Return every line of the entries that includes the word "TOSHIBA".

Source data:
════════════════

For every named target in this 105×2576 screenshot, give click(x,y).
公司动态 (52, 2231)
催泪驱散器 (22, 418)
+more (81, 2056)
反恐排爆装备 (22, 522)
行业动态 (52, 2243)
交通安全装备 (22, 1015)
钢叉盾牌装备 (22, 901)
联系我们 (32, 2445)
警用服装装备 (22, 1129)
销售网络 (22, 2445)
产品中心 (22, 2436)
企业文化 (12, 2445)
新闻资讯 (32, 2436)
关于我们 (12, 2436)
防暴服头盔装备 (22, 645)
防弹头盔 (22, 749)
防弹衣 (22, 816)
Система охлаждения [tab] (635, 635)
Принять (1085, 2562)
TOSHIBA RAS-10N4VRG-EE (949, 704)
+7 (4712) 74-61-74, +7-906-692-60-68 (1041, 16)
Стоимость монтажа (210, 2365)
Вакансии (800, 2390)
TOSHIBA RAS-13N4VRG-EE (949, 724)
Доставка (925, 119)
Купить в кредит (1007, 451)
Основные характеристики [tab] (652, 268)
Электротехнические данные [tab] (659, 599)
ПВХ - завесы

════════════════

## Answer to the problem
TOSHIBA RAS-10N4VRG-EE (949, 704)
TOSHIBA RAS-13N4VRG-EE (949, 724)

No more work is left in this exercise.